The request lands on a worker thread from the server's thread pool. This thread de-serializes the request and makes a database call to load the required data. Until the database server responds, the thread is blocked (blocked state & not runnable). Similarly, the client is blocked until the response is provided by the server. Now let's take a look at a multi-request flow.
If you observe the above flow carefully, you would notice that "server thread-1" goes into a blocked state from time T1 till T3. So a new request comes at time T2, it had to be handles by another worker "sever thread-2". This would mean that the kernel has to perform a thread context switch from "server thread-1" to "server thread-2". Context switching between kernel threads requires saving the value of the CPU registers from the thread being switched out and restoring the CPU registers of the new thread being scheduled, which is a costly operation (cpu cycles are lost here). Now imagine the cycles lost when a webserver that has hundreds of threads is handling incoming requests. Is there was a mechanism to avoid a thread context switch or keep it minimal?
Enter the world of Reactive Programming!!
Reactive programming is non-blocking and can be achieved in any of the below ways:
- Dataflow Programming - Shared Memory
- Reactive Streams
In the case of a multi-threaded model, the blocked thread periodically checks if the socket/connection has data from the other side.
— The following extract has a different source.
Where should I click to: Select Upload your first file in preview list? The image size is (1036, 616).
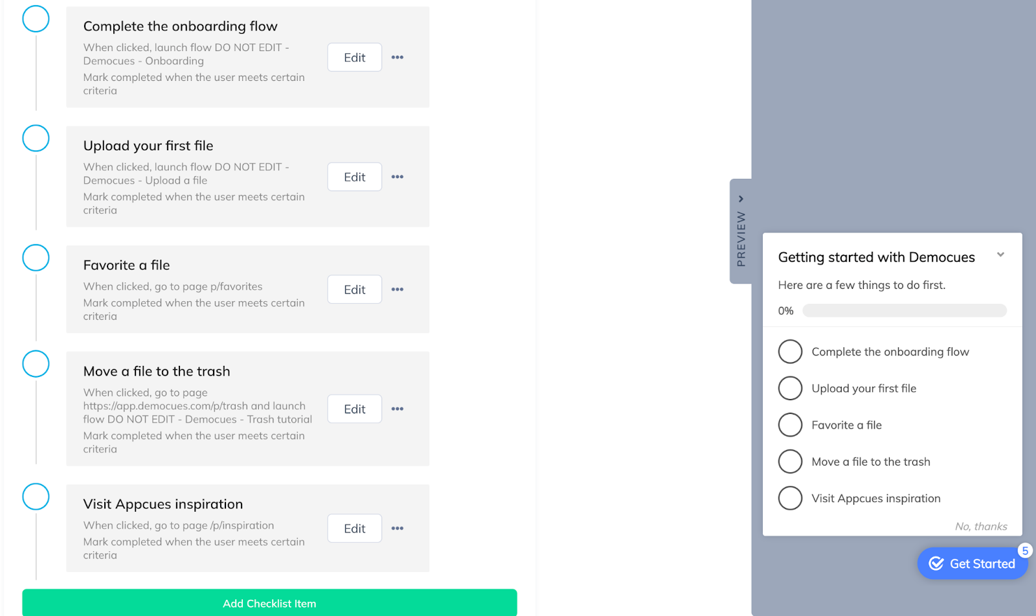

In the case of reactive system, the same is taken care by event loop. Event loop uses epoll to check if data is ready on any of the file descriptors. That way, we have a dedicated thread that takes care of the i/o operations while the remaining threads can perform the actual work. Instead of a pool of threads, this model uses a queue of tasks/events that are readily available for processing. The worker thread is kept equal to the logical cores as these threads are going to perform tasks in a non-blocking fashion without needing a thread context switch. Let's see some of the popular implementations in this space:
- Tokio - in Rust
- Quarkus - uses netty & vert.x
- Co-routines in GoLang & Kotlin
- Akka - uses actors
What is the benefit of making a legacy/existing system reactive?
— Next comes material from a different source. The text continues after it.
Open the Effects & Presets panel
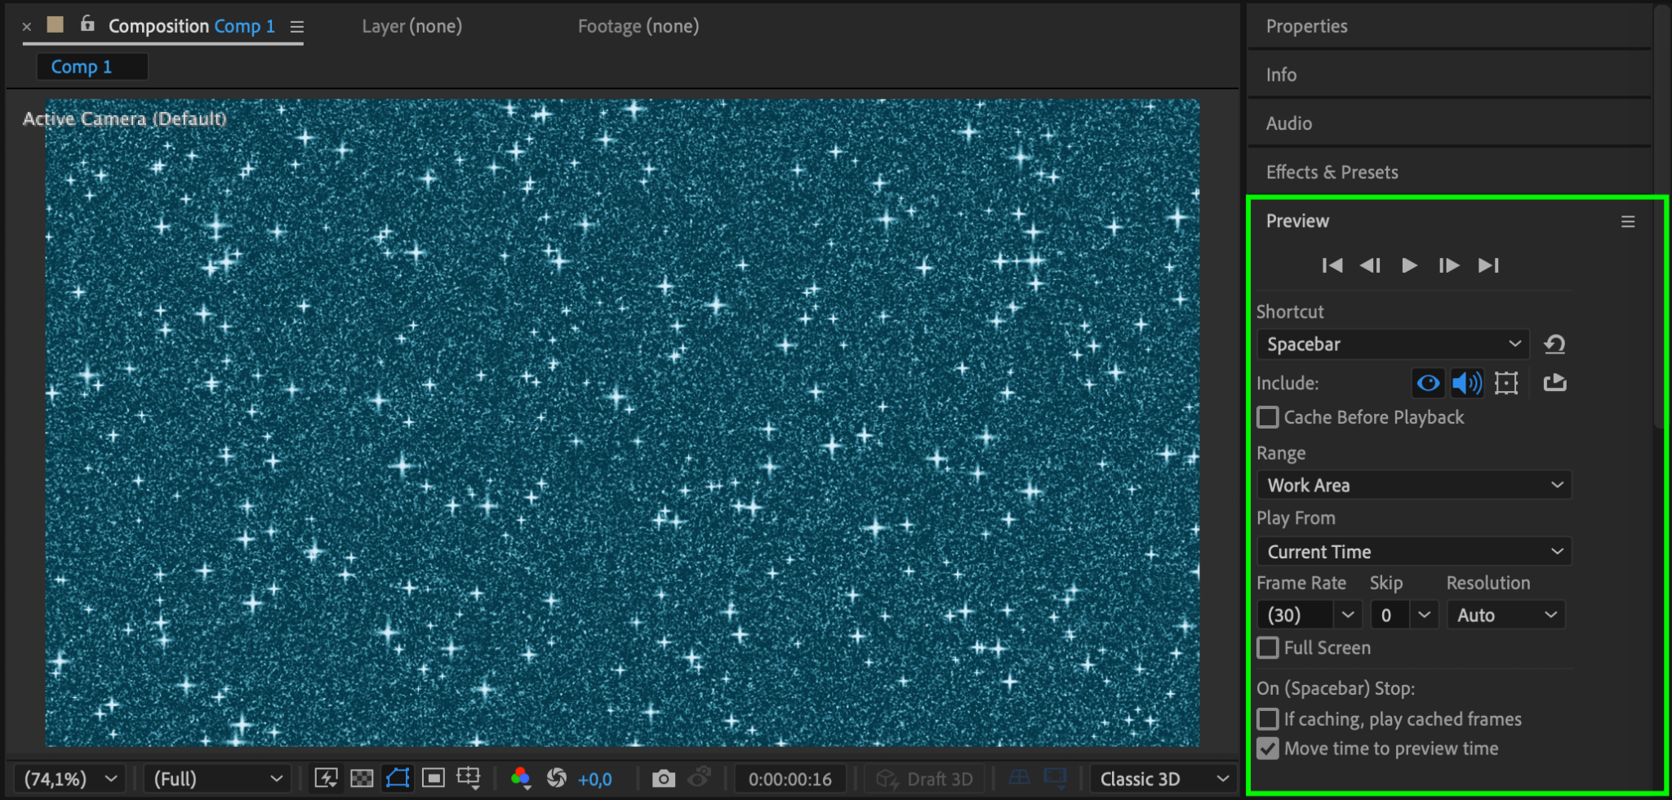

When building a new System, it could be built using a reactive methodology. But what is the incentive in modifying an existing app? Given that most of the services are now deployed on cloud, making an existng system reactive would result in more throughput per host/pod. This translates directly to cutting the cost to half or less depeding on the use-case. If the development budget is less, you could still make use of reactive methodology for the core service being handling by your team. Quarkus is one such frameowork that makes it easier to port your application wwithout a major rewrite.